▶ [Textauszug]:
Frau mit Herpes-Bläschen an der Oberlippe
Lippenherpes beginnt in der Regel mit einem Kribbeln oder Jucken an der Ober- oder Unterlippe. | Bild: domaskina / AdobeStock 

Lippenherpes (Herpes labialis) macht sich durch eine Bläschenbildung im Bereich der Lippen bemerkbar und ist ein häufiges Beratungsthema in der Apotheke. 

Dabei handelt es sich um eine Infektion mit Herpes-simplex-Viren, die in mehreren Stadien verläuft und dabei ihr Erscheinungsbild verändert. Die Übertragung des Virus erfolgt als Tröpfchen-Schmier-Infektion bei Kontakt mit der infektiösen Flüssigkeit, die sich im Lippenherpes Bläschen befindet.

Die Betroffenen sind in der Regel von wiederkehrenden Infektionen betroffen: Laut der Deutschen STI-Gesellschaft (Sexually transmitted Infections) tragen über 90 Prozent der Erwachsenen weltweit das Virus in sich. Bei etwa 30 Prozent der Virusträger kommt es regelmäßig zu neuen sichtbaren Erkrankungsausbrüchen. Dabei verläuft die Erstinfektion in der Regel symptomlos.

▶ [Datensätze]:
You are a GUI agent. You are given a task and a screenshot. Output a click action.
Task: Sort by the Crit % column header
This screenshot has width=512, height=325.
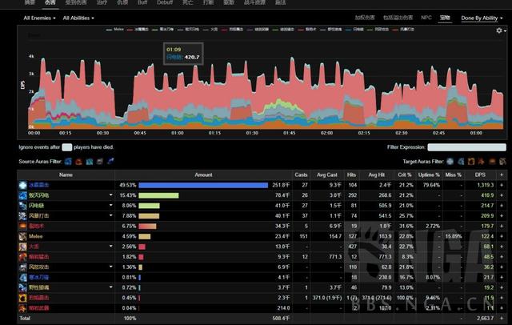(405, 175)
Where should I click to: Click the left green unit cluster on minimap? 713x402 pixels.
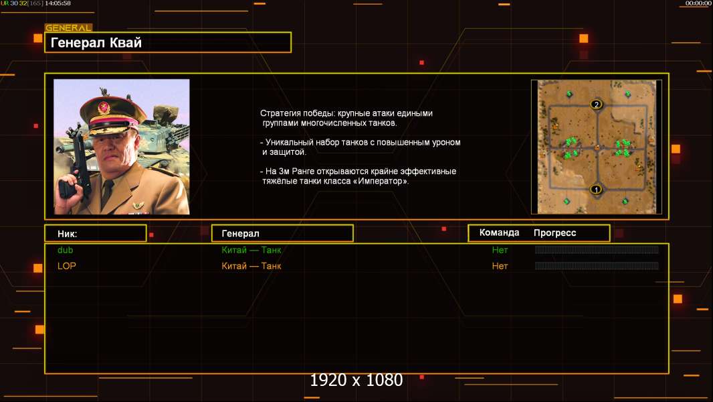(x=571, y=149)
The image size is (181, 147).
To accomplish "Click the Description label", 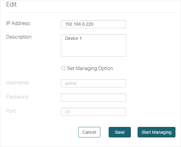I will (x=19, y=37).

▶ [Aufgabe 1]: Gib den Text über Lippenherpes wörtlich wieder, beginnend mit „Lippenherpes (Herpes labialis)“ und weiter bis einschließlich „in der Apotheke.“.
▶ [Aufgabe 2]: Setze den Text über Lippenherpes im Anschluss an seinen letzten Satz fort.

▶ [Schriftliche Antwort 1]:
Lippenherpes (Herpes labialis) macht sich durch eine Bläschenbildung im Bereich der Lippen bemerkbar und ist ein häufiges Beratungsthema in der Apotheke.

▶ [Schriftliche Antwort 2]:
Herpes-simplex-Virus: Erstinfektion bereits im Kleinkindalter

Die meist symptomlose Erstinfektion mit dem Virus findet häufig schon im Kleinkindalter statt. Seltener kommt es dabei zur sogenannten „Mundfäule“ (Stomatitis aphthosa), die sich durch schmerzhafte Läsionen der Mundschleimhaut äußert. 

Nach der Erstansteckung ruhen die Viren in den Nervenknoten (Ganglien). Dort verbleiben sie, ohne dass ihre Anwesenheit den Virusträger einschränkt, denn das Immunsystem hält sie in Schach. Bei circa einem Drittel der Träger kommt es allerdings zu einem akuten Herpesausbruch, wenn das Immunsystem beansprucht wird.

Lippenherpes: Wodurch wird eine Infektion ausgelöst?

Faktoren, die für eine Mobilisierung der Herpes-Viren aus den Ganglien sorgen, sind zahlreich und reichen von Krankheiten über Umwelteinflüsse bis hin zu genetischen Ursachen. Typische Auslöser sind beispielsweise

  • Stresssituationen,
  • Erschöpfungszustände und Schlafmangel,
  • eine ungesunde Lebensweise,
  • Klimaveränderungen (besonders UV-Strahlung im Sommer und Kälte im Winter),
  • Fieber,
  • Infektionskrankheiten,
  • Traumata,
  • Ekelgefühle und
  • Hormonumstellungen bei Frauen (z. B. Schwangerschaft, Menstruation).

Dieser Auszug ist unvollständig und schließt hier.